BEGIN Data for this task

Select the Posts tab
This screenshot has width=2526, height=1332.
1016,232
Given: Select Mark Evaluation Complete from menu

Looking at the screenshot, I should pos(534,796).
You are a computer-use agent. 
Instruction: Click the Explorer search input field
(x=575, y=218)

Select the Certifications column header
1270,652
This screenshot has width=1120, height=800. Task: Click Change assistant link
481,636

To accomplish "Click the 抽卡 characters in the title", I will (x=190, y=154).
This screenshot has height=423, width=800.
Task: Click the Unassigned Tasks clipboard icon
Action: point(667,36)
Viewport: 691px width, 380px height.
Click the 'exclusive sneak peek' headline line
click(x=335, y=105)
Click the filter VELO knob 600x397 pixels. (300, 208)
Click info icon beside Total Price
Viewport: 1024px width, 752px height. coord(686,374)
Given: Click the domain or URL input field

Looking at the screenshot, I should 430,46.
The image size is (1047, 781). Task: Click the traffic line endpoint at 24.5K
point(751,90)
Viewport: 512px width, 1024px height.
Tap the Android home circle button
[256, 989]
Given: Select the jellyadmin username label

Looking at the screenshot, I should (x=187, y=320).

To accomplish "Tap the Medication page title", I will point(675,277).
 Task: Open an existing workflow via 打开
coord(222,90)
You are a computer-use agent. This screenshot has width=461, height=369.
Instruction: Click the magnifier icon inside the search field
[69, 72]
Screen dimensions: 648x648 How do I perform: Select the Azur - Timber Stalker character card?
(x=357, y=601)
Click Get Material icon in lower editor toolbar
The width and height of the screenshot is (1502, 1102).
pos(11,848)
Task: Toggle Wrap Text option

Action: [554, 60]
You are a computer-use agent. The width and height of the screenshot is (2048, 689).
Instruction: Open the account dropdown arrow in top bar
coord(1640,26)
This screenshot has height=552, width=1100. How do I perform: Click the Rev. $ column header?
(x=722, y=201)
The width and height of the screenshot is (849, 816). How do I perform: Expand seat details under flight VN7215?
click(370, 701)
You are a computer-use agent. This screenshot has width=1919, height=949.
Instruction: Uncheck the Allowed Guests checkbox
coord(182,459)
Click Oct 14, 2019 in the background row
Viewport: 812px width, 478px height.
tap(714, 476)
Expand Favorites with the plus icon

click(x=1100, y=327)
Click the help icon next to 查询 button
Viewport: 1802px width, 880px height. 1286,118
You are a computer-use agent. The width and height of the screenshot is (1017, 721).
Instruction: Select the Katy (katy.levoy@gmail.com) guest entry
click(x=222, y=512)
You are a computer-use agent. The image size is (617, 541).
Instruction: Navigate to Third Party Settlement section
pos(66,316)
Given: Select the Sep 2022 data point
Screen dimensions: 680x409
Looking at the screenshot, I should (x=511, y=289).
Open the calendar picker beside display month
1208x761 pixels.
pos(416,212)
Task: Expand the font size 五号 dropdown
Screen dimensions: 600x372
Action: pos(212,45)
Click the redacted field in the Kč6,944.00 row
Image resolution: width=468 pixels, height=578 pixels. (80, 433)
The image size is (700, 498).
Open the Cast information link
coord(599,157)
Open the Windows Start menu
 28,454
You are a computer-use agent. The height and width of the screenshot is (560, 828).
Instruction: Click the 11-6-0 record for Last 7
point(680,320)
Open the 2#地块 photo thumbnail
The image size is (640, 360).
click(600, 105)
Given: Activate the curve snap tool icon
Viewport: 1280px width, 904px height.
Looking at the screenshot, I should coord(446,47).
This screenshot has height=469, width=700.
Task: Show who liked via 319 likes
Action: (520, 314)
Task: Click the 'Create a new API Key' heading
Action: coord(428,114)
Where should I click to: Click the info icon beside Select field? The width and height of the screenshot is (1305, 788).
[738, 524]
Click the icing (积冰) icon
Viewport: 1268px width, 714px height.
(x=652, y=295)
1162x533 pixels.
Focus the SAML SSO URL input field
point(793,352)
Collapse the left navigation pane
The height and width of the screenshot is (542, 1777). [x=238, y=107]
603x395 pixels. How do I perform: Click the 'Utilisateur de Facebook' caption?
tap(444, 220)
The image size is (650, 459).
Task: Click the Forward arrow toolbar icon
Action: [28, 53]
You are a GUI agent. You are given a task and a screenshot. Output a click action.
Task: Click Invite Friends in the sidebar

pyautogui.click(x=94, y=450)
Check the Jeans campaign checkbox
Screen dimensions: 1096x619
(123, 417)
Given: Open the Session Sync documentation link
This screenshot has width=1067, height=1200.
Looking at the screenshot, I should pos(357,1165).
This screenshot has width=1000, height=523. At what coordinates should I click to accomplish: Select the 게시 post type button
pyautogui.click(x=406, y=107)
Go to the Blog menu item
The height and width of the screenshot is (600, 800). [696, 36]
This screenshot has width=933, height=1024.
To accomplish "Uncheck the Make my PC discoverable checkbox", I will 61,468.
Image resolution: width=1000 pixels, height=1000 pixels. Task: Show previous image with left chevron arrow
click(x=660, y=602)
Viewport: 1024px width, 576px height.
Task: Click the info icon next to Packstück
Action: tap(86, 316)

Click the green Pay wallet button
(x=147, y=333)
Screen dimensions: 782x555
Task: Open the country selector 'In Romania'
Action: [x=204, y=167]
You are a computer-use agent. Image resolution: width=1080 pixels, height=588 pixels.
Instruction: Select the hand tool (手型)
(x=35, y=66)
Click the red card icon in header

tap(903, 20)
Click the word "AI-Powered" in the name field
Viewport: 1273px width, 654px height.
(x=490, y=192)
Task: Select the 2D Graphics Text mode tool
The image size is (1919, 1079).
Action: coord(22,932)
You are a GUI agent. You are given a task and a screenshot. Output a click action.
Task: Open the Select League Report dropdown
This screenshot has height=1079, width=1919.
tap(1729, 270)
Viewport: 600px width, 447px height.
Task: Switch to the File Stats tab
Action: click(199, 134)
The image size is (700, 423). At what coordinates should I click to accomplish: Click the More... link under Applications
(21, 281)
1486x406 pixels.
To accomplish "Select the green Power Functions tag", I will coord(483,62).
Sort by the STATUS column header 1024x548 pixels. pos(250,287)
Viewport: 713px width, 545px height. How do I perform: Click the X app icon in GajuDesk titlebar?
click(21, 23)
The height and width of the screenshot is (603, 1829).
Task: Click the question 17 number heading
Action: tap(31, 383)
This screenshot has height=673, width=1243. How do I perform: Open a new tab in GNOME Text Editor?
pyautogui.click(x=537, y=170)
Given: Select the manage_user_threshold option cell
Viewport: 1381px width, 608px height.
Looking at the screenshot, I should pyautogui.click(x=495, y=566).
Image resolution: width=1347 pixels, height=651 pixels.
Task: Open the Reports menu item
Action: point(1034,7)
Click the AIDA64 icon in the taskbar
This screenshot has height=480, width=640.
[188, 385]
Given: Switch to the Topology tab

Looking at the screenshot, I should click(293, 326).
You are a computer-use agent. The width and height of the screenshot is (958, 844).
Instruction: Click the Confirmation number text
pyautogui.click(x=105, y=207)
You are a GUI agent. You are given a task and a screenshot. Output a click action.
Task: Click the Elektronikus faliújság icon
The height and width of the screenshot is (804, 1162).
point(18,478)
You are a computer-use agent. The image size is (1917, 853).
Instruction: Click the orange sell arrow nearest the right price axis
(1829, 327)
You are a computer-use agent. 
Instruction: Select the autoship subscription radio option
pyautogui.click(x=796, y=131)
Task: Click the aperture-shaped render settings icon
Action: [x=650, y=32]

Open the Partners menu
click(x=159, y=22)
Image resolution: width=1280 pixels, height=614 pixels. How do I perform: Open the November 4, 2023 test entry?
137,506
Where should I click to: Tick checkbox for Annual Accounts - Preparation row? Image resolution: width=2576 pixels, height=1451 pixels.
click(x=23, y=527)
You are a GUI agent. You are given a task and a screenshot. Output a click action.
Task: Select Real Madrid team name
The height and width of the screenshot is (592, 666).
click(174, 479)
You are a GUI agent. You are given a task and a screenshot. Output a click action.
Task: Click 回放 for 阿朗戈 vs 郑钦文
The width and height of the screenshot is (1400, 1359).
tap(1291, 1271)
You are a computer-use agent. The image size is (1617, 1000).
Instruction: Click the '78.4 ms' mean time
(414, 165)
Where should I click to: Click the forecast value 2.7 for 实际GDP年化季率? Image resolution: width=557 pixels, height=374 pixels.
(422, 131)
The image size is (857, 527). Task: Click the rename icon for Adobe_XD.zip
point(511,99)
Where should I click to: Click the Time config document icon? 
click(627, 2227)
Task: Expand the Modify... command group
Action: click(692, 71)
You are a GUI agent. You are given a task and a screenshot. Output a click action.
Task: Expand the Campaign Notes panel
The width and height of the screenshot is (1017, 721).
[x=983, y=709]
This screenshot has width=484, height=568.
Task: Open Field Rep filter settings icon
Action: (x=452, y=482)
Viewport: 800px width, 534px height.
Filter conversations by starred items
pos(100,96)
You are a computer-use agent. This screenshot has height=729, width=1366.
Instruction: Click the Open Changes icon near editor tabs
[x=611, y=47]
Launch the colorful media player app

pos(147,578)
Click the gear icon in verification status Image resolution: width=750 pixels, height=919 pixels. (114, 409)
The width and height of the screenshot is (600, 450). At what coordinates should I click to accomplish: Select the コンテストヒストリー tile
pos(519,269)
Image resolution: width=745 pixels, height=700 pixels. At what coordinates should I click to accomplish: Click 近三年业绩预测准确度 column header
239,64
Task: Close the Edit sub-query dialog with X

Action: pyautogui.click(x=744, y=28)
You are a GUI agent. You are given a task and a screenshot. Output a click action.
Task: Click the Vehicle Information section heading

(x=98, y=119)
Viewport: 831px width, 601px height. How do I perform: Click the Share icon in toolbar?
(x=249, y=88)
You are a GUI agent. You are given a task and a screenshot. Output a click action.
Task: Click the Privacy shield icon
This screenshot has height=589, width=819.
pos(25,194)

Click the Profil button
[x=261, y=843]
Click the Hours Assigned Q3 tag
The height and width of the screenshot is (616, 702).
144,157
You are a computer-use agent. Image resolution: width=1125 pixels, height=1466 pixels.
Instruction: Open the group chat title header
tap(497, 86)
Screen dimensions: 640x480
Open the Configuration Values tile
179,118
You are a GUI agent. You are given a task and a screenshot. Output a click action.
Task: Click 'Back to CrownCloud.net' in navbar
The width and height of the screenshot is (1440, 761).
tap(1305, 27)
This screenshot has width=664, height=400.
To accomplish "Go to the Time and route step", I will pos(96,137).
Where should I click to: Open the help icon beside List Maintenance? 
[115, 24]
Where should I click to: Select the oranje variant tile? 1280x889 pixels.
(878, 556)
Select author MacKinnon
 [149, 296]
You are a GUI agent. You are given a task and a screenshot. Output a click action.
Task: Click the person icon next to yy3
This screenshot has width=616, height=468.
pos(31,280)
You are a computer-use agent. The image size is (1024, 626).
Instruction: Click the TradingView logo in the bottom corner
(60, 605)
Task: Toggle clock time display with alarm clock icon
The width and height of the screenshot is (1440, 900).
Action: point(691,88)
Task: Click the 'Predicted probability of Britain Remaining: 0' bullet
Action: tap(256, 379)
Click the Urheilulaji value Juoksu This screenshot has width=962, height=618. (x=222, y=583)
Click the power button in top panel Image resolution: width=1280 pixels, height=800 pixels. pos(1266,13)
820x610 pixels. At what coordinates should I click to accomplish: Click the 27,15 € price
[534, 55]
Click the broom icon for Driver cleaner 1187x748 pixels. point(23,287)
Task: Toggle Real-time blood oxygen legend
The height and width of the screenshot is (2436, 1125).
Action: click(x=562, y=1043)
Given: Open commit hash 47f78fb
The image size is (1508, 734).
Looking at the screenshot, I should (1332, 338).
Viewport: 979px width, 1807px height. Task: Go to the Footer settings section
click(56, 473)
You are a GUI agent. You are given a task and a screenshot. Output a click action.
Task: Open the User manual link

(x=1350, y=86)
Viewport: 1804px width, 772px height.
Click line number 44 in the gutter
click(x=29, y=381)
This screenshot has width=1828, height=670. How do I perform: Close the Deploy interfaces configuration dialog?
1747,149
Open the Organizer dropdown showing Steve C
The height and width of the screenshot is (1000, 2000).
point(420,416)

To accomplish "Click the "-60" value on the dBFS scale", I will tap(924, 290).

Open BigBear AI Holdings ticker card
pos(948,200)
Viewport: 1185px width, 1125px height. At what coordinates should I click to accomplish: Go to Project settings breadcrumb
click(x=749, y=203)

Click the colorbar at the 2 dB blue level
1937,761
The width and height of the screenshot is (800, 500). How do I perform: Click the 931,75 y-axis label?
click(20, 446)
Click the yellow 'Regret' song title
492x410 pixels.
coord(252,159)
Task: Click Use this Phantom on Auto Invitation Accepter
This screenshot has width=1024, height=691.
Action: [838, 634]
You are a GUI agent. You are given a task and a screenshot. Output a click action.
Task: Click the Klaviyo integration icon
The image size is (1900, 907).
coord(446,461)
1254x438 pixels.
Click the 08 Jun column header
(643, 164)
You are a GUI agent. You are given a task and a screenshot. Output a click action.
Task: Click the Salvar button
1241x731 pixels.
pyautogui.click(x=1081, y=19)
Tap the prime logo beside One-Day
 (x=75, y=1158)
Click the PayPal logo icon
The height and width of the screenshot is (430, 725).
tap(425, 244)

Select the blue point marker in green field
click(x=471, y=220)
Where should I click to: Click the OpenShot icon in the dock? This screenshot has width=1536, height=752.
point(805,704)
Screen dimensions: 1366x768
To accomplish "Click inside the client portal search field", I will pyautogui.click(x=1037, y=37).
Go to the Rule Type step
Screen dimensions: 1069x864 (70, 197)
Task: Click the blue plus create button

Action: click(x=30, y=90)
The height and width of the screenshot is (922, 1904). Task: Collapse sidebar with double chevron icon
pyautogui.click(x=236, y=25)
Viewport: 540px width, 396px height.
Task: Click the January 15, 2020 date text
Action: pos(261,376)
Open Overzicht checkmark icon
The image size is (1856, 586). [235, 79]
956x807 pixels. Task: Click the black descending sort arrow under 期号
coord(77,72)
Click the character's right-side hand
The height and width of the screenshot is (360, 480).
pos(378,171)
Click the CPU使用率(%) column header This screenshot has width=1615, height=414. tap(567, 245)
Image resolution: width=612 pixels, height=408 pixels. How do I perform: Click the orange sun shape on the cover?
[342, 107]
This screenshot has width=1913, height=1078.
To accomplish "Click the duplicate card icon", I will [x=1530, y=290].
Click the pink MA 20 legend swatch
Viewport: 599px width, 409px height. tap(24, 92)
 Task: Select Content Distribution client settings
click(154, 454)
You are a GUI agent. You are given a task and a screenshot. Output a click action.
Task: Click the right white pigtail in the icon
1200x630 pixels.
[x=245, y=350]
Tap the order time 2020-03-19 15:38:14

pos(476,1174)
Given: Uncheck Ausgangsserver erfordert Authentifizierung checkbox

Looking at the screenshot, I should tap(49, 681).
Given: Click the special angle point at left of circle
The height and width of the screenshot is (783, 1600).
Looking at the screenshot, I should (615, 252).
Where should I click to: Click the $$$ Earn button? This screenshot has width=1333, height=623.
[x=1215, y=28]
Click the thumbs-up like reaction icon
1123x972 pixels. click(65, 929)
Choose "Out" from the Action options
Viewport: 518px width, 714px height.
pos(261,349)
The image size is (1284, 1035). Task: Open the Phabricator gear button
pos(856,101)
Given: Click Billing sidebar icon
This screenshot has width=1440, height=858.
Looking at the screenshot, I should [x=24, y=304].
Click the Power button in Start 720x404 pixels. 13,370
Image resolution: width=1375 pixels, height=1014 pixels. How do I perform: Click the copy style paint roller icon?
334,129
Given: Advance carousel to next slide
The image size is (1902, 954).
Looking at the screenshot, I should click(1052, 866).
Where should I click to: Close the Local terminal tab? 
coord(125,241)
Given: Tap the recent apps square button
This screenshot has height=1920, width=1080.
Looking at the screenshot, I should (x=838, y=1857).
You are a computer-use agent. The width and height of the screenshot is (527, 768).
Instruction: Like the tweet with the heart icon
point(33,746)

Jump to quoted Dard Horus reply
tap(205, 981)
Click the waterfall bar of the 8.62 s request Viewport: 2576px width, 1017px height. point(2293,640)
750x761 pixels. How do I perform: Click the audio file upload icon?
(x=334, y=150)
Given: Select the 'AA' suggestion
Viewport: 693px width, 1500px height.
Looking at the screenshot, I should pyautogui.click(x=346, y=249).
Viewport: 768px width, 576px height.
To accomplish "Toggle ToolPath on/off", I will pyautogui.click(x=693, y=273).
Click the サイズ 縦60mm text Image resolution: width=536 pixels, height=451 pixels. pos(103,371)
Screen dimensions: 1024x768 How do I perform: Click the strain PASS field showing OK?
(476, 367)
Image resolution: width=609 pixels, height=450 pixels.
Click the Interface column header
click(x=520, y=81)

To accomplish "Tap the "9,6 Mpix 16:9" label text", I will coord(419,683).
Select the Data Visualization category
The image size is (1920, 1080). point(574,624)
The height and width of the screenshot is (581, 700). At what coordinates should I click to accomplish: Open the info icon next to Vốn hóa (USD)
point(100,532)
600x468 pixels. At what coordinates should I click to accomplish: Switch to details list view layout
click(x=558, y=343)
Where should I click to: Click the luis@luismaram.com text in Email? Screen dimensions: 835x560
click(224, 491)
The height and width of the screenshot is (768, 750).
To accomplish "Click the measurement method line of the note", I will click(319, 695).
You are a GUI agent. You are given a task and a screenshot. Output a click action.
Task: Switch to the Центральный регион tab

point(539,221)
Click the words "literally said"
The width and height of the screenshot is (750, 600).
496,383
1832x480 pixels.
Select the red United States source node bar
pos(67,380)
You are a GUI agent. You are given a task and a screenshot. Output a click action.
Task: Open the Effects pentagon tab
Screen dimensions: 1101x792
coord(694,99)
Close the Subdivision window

END Data for this task

_Work task_
An exact copy of the data is needed, running from its first line through the line that holds "Viewport: 691px width, 380px height.", and nothing beyond that.

_Response for this exercise_
Select the Posts tab
This screenshot has width=2526, height=1332.
1016,232
Given: Select Mark Evaluation Complete from menu

Looking at the screenshot, I should pos(534,796).
You are a computer-use agent. 
Instruction: Click the Explorer search input field
(x=575, y=218)

Select the Certifications column header
1270,652
This screenshot has width=1120, height=800. Task: Click Change assistant link
481,636

To accomplish "Click the 抽卡 characters in the title", I will (x=190, y=154).
This screenshot has height=423, width=800.
Task: Click the Unassigned Tasks clipboard icon
Action: point(667,36)
Viewport: 691px width, 380px height.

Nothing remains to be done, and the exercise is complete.